Our tour guide made the obligatory Central European cathedral more interesting by telling us that if we found the right spot just outside the gate, it looks like those two angels up there are placing a gold crown on the Blessed Mother's head. I took that as a photo challenge and found the spot:
Just around the corner from the cathedral is an enormous golden ball with a man standing on top. Is the man taking in Salzburg scenery? Not sure what he's doing up there.
|We'll see this golden sphere again.|
Speaking of spheres, Salzburg is the home of those little candies with Mozart's picture on them, ubiquitous in Central Europe. Mozartkugel is the official name, but they are known as Mozart balls in the vernacular. These were first made in Salzburg in 1890 by the candymaker Paul Fürst. He covered marzipan and nougat in chocolate and added a silver wrapper with Mozart's picture. These are the originals and they are still available in Salzburg, but there is also a copy in a red wrapper available all over Europe and even the USA.
|Mozart Ball Shop|
We had free time after the tour: quick! Decide what would be the most interesting thing! Use your free time wisely! Most people who know me and read me would probably predict that I would choose Mozart's birthplace. It is now a museum and located conveniently in the center of town.

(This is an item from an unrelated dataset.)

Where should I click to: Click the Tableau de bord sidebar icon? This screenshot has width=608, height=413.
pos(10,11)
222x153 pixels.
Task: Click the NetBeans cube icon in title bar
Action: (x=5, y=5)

Of course I would have liked to visit this house, but I was more intrigued by the huge medieval structure on the top of the hill known as Hohensalzburg.
Here, Hohensalzburg looms over the Mirabell Gardens where Maria and the von Trapp kids sang "Do Re Mi." Hohensalzburg is a 900+ year-old fortress and castle which sits on a plateau and supplies some astonishing views of the city. I wonder how different the view from up there looked in 1077, when construction began on the first building. Those medieval folks would have had to climb up to the fortress on foot, but today visitors can ride up on the Funicular which has been in place since 1892. I'll admit that was part of the attraction of this attraction for me. The fortress has been open to curious tourists since 1861 when Emperor Franz Josef realized it was no longer needed as a military fortress.
|Steep Funicular tracks|
Once up there on the fortress's plateau, I enjoyed a lovely cafe lunch of Turkey Schnitzel (Austrians put all kinds of stuff inside schnitzel!) and a refreshing Diet Coke. It was rather warm that day.
|Here's the cafe atop Hohensalzburg.|
The views from Hohensalzburg were almost enough to distract me from the edifice I was visiting. There's the center of town and there's the salty Salz River from which the city gets its name. (I brought some Salzburg salt home for some people who can never seem to get enough salt.)
Salzburg's Old Town: Cathedral, golden ball, Chapter Square
Salzburg: St. Peter's Abbey and the Salz River
It was Archbishop Gebhardt von Helffenstein who began construction on Hohensalzburg in 1077, but Prince-Archbishop Leonhard von Keutschach (1495-1519) who made the place comfy in a luxurious kind of way. The state apartments here were his oasis from the people of Salzburg who mocked his love of books over farming. (Yes, the state apartments included a library.) Salzburg citizens disliked Keutschach so much they threw turnips at him. He had the last laugh, because he included a turnip in his coat of arms.
I'll end with some shots from Hohensalzburg because I have to go catch the big bus back to the ship!
It's a steep climb to see inside.
|This is how I take a selfie.|
I'm pretty sure that's the Trumpeter's Tower.